Benghazi attack: Will Senate inquiry be a factor in presidential election?
Senator Lieberman says his committee will try to ‘find out what happened and why’ in the Benghazi attack, but panel staff say the information-gathering stage is unlikely to be finished by the election.
J. Scott Applewhite/AP/File
In the midst of intense politicization of the Sept. 11 attack on the US Consulate in Benghazi, Libya, a Senate committee has announced it will conduct what it assures will be an “independent, bipartisan” inquiry into the deadly assault.
Sen. Joe Lieberman (Ind.) of Connecticut says his Homeland Security and Government Affairs Committee will try to “find out what happened and why” and to determine factors ranging from “threat awareness” before the attack to the adequacy of security provisions for US diplomatic personnel in Benghazi and in Libya as a whole.
Noting that four US diplomats, including the ambassador to Libya, Christopher Stevens, lost their lives in the terrorist attack, Senator Lieberman and ranking committee member Susan Collins (R) of Maine said, “Those four men, their loved ones, and the American people deserve a full and fair accounting of why and how that tragedy occurred.”

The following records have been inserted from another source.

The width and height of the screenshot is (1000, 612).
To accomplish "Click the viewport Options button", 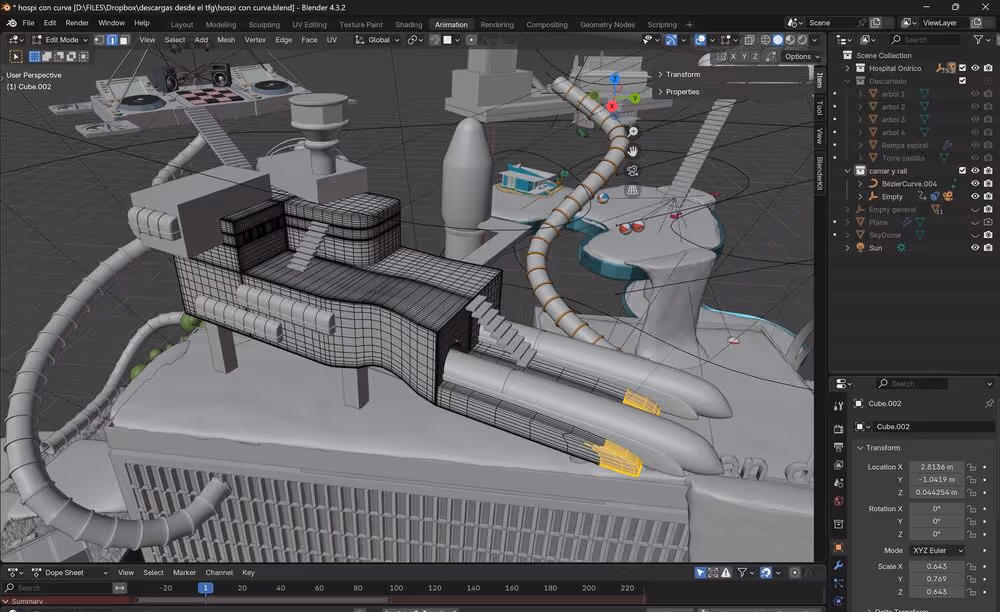I will click(801, 57).
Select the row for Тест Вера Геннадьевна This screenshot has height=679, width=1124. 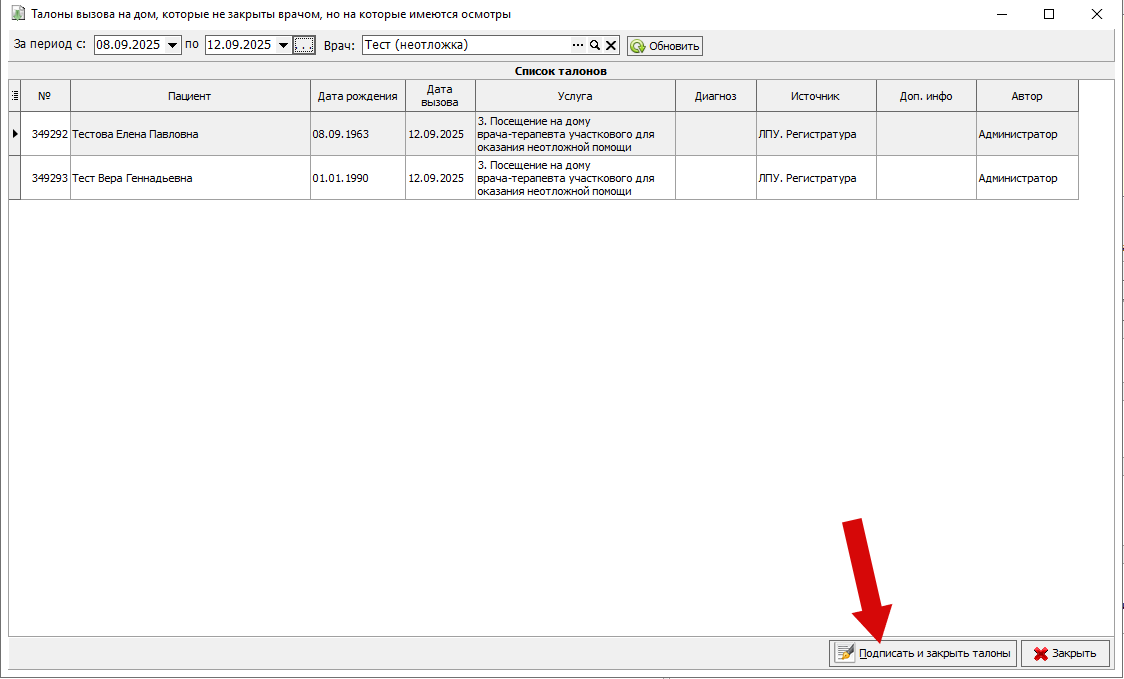coord(132,178)
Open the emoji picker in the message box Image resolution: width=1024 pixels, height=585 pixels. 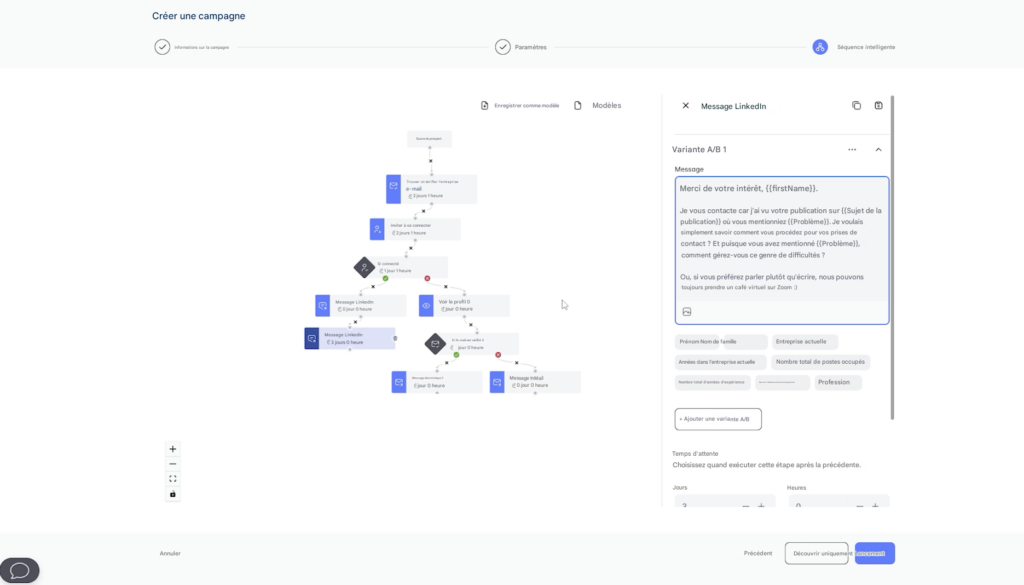687,311
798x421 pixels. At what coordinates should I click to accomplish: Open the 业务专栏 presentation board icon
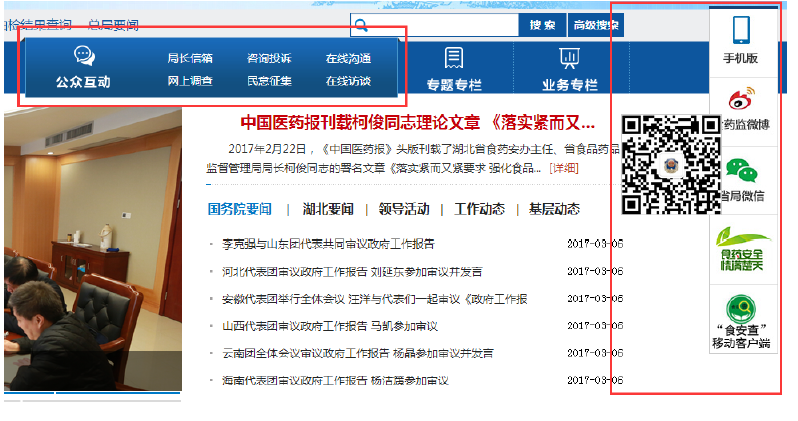tap(569, 58)
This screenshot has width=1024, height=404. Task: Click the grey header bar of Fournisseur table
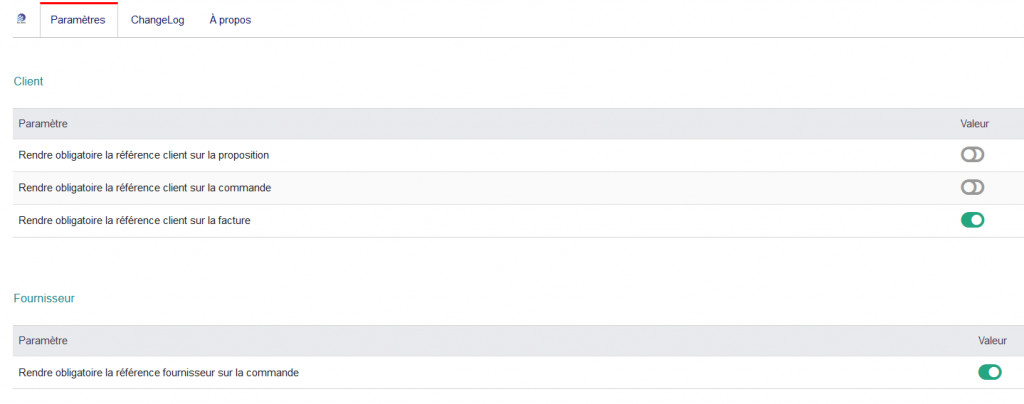coord(500,341)
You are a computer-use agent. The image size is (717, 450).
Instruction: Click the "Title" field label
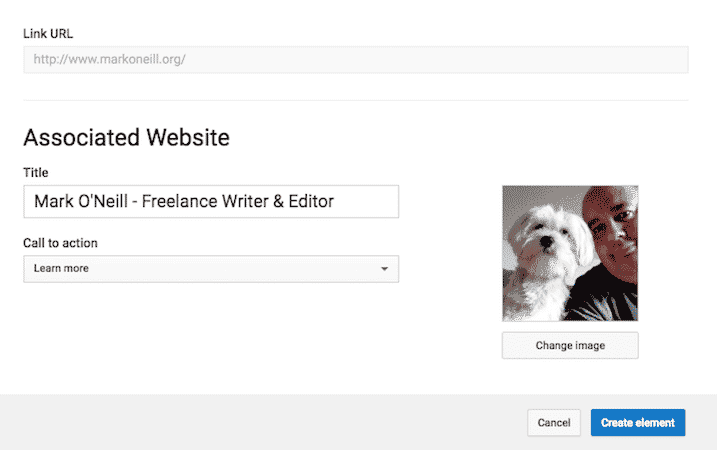[36, 172]
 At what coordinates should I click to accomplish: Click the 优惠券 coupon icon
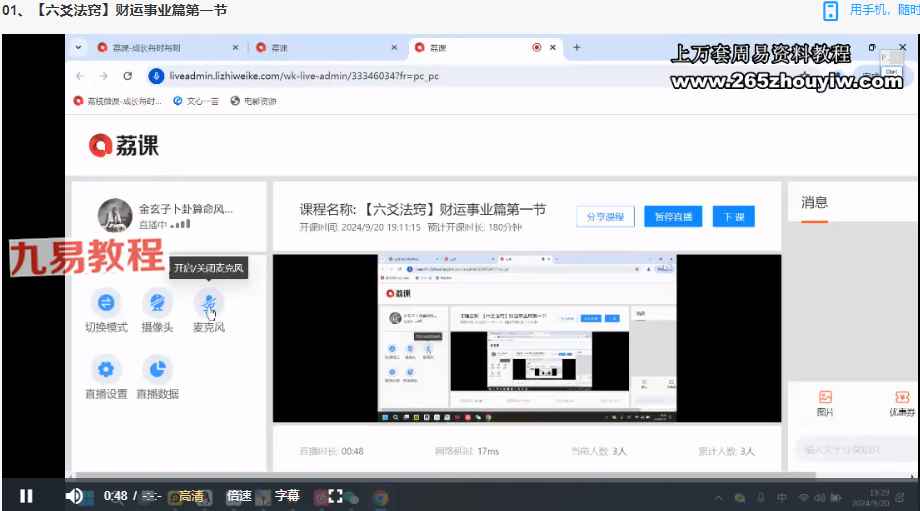coord(902,398)
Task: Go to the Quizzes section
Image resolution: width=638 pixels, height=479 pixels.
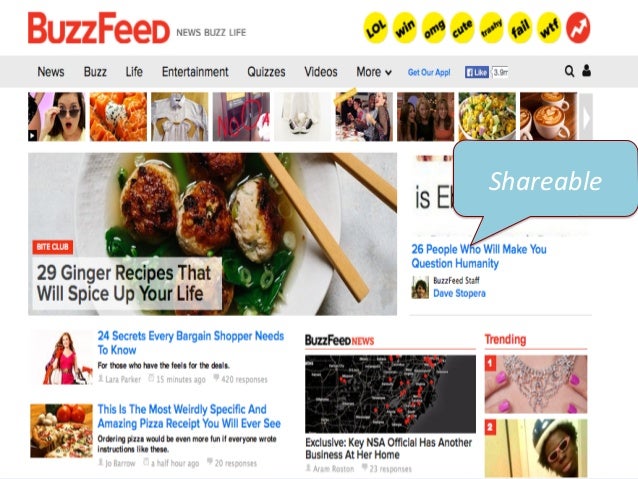Action: pyautogui.click(x=266, y=72)
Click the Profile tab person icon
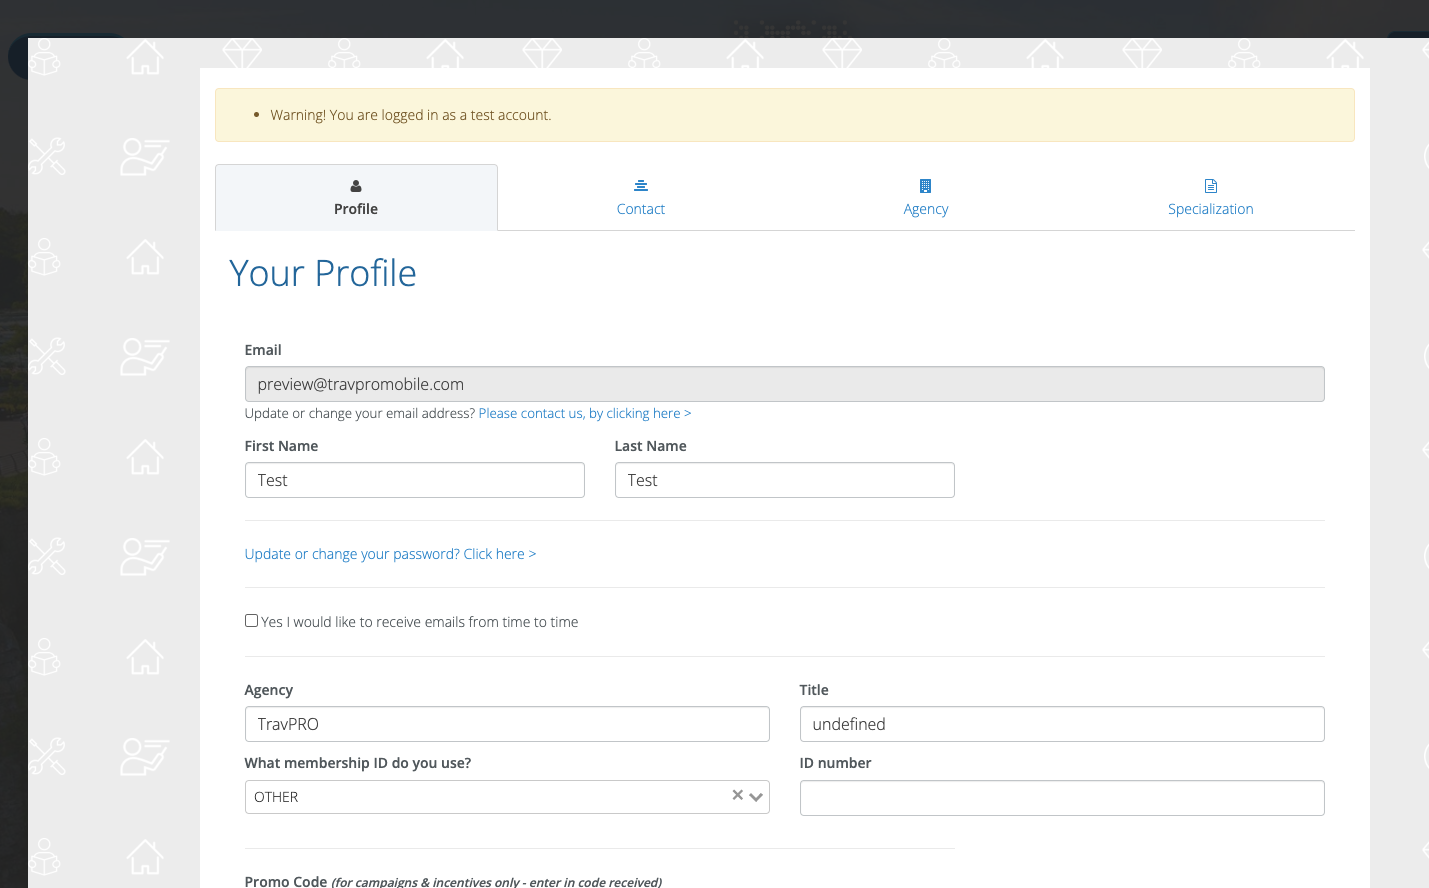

It seems unlikely that the committee’s inquiry – which joins another investigation ordered by Secretary of State Hillary Rodham Clinton – will get very far before an election that is just three weeks away. Committee staff say the inquiry is unlikely to move beyond the information-gathering stage before Nov. 6.
In the meantime, the Benghazi attack is becoming the central theme of Mr. Romney’s attack on Mr. Obama’s foreign policy – an area in which the president has enjoyed a clear advantage over Romney in opinion surveys.
But Obama’s lead over Romney in the area of handling international affairs is closing, recent polls show – a trend that appears to have convinced Republicans that attacking Obama for “weakness” by highlighting Benghazi is paying off.
Republican vice-presidential candidate Paul Ryan continues to hammer at Benghazi as the poster child for what he says is the administration’s “chaotic” and “crumbling” foreign policy.
Other Republicans have seized on Benghazi in advancing this theme of “failure.” Sen. Lindsay Graham of South Carolina said on CBS’s “Face the Nation” Sunday that the administration took too long to come to the conclusion that what happened in Benghazi was a “terrorist attack,” adding, “Either they’re misleading the American people or incredibly incompetent.”
Republicans insist that information was available within hours of the deadly assault to confirm it was not the case of a riot appropriated by extremists, while the administration says investigations are still determining exactly what happened in Benghazi.
"To this day we do not have a complete picture, we do not have all the answers" as to what happened in Benghazi, Secretary Clinton said Friday. "There is much we still don't know, and I am the first to say that."
Administration officials say there was nothing mendacious about the initial characterization of the attack as one of extremists taking advantage of a demonstration outside the Benghazi consulate, especially since US diplomatic missions in a number of Islamic countries were the target at the same time of protests over an anti-Islam video made in the United States.
The administration did not characterize destruction of the Benghazi consulate as terrorism until Sept. 20, when White House spokesman Jay Carney told reports it was “self-evident” the Benghazi assault was a “terrorist attack.”
A few days later, in comments at a high-level United Nations meeting on the Sahel region of Africa, Clinton hinted that the administration was seeing the hand of North African terrorist groups affiliated with Al Qaeda in the Benghazi attack.
The issue of Al Qaeda’s role in Benghazi is as politically fraught as any of the other aspects of the case. When it is raised, Democrats tend to point out that Obama has far surpassed former President George W. Bush in aggressively pursuing Al Qaeda’s leadership and regional affiliates, while Republicans say it was well known that Islamist extremists were operating in eastern Libya, and that the administration should have been prepared for something like what happened in Benghazi.
The question of preparedness leads to the issue of diplomatic security – another area of concern largely dominated by partisan rancor in the hothouse of a presidential and congressional campaign.
Republicans point to congressional testimony last week by some mid-level State Department officials that diplomats in Libya saw their requests for heightened security – including for Benghazi – turned down. Democrats counter that it is Republicans in Congress, including Congressman Ryan, who have engineered hundreds of millions of dollars in cuts to the State Department’s diplomatic security budget over recent years, even as the US has been called on to expand its diplomatic presence in increasingly volatile and dangerous places, such as Benghazi.